Thereafter, plaintiff filed suit requesting an order of mandamus, or, alternatively, appeal of the
administrative decision. Plaintiff asserted that the DNR’s denial of the license was arbitrary and capricious, and
requested declaratory and injunctive relief. The trial court ruled that mandamus was not an appropriate remedy in
this situation, and treated the case as an appeal under § 631 of the Revised Judicature Act, MCL 600.631; MSA
27A.631. In a November 1991 order, the court ruled that defendants could not compel plaintiff to implement
differential monitoring in the form of a double-liner system, but that the DNR could require some other system of
differential monitoring. The court further ruled that the DNR was arbitrary and capricious in denying an operating
license for cell 2: “At Plaintiffs’ facility it is technically inappropriate to place wells between Cell 2 and Cell 1 and,
as such, any monitoring wells required by Defendant may only be placed outside the boundaries of the combined
Cell 1 and Cell 2 considered as a single landfill.” Richfield Landfill, Inc v Dep’t of Natural Resources, unpublished
order of the Ingham Circuit Court, entered Nov. 8, 1991 (Docket No. 91-69153-AZ).
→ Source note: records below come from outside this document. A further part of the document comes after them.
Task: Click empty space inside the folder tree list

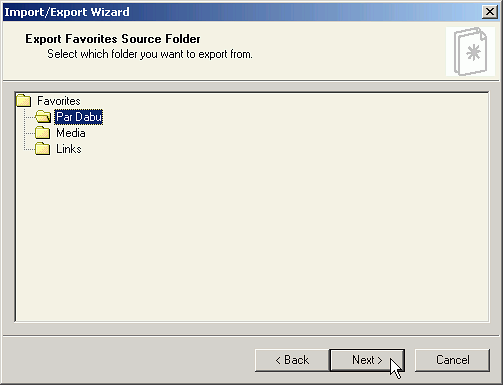Action: 252,233
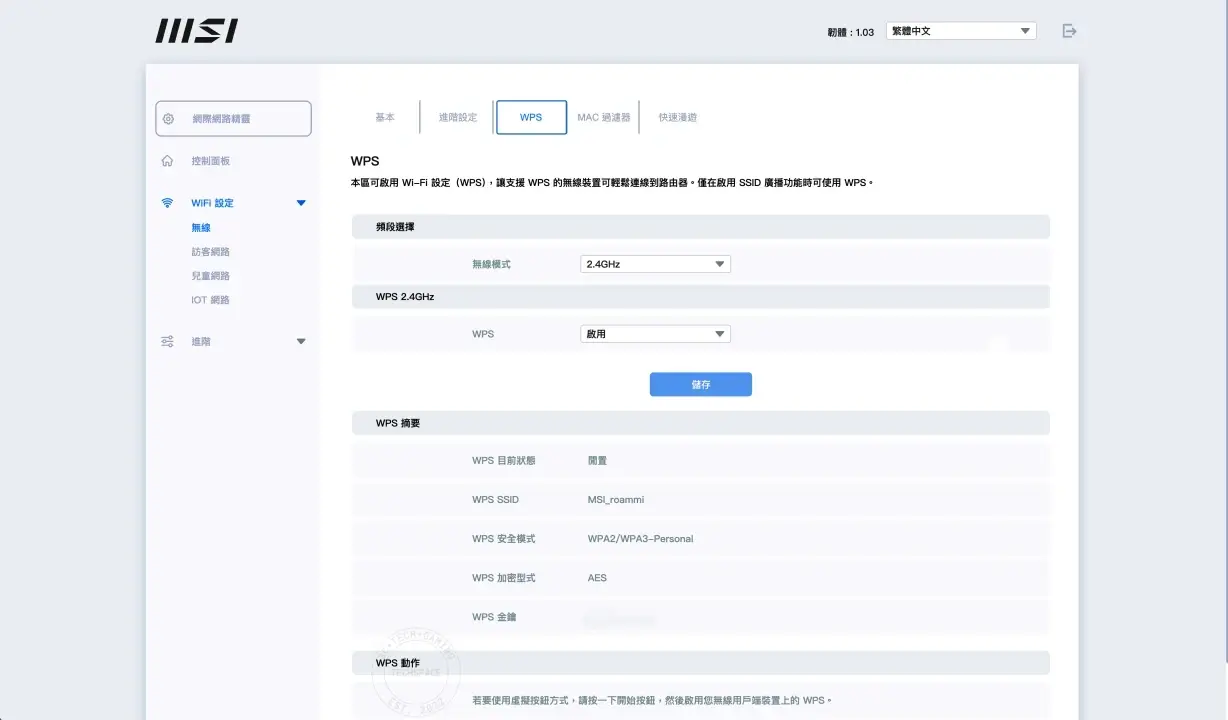Screen dimensions: 1228x720
Task: Select 兒童網路 in the sidebar
Action: 210,276
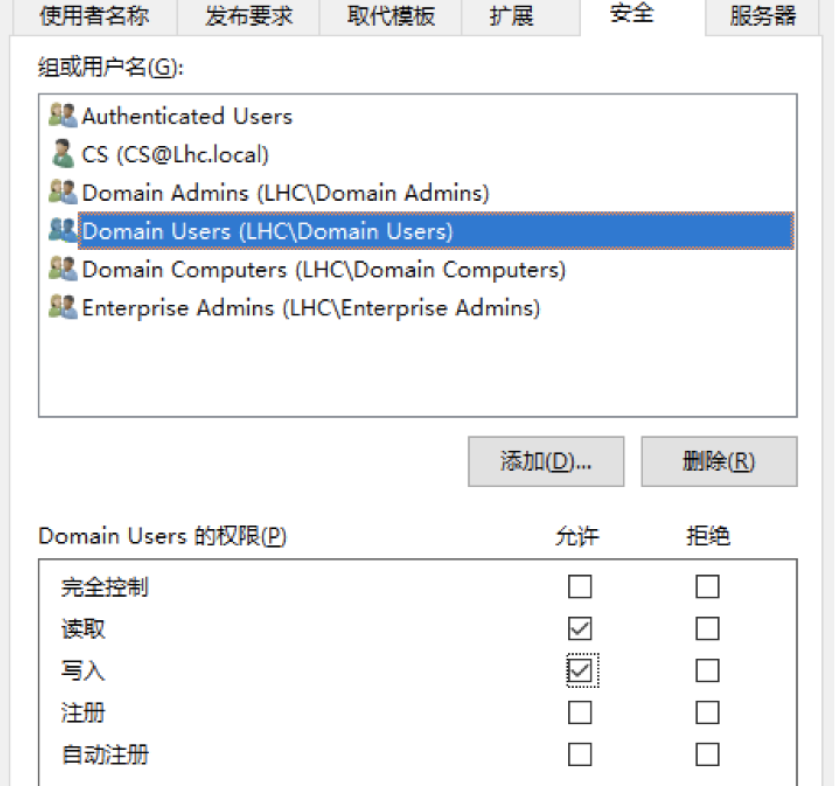Switch to the 扩展 tab
837x790 pixels.
512,16
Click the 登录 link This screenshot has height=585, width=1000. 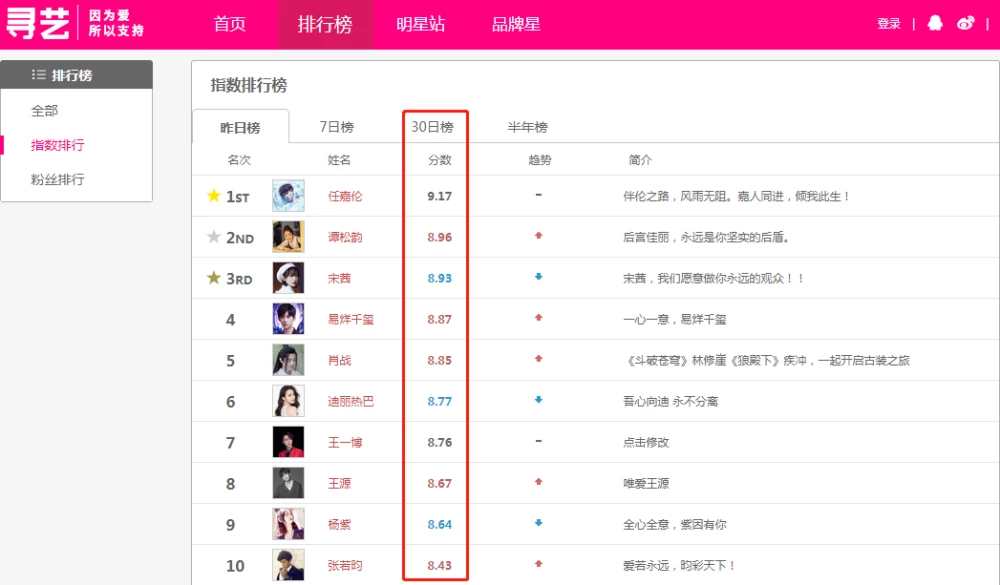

In subsequent proceedings, plaintiff argued that the DNR’s alternative proposals to the double-liner system
were even more prohibitively burdensome than the double-liner system would have been, and advanced the theory
that the DNR was retaliating against plaintiff because plaintiff asserted its rights in the matter.1
In 1993, plaintiff filed identical actions with the circuit court and the court of claims. In the new actions,
count I alleged that the DNR was imposing the requirements of an unpromulgated rule, count II alleged breach of
contract, count III alleged deprivation of property without due process, and count IV alleged a taking of property
without just compensation. The two new actions were promptly consolidated with each other, and joined with the
1991 action, for resolution by the trial court. The DNR counterclaimed, alleging various statutory violations plus
common-law public nuisance. Subsequently, the trial court dismissed from the case all the lower level officials and
employees of the DNR on the ground that only the sovereign itself, not individuals acting on its behalf, could be sued
for a regulatory taking. The court further ruled that plaintiff could not maintain an action for breach of contract but
could seek specific performance of the consent order.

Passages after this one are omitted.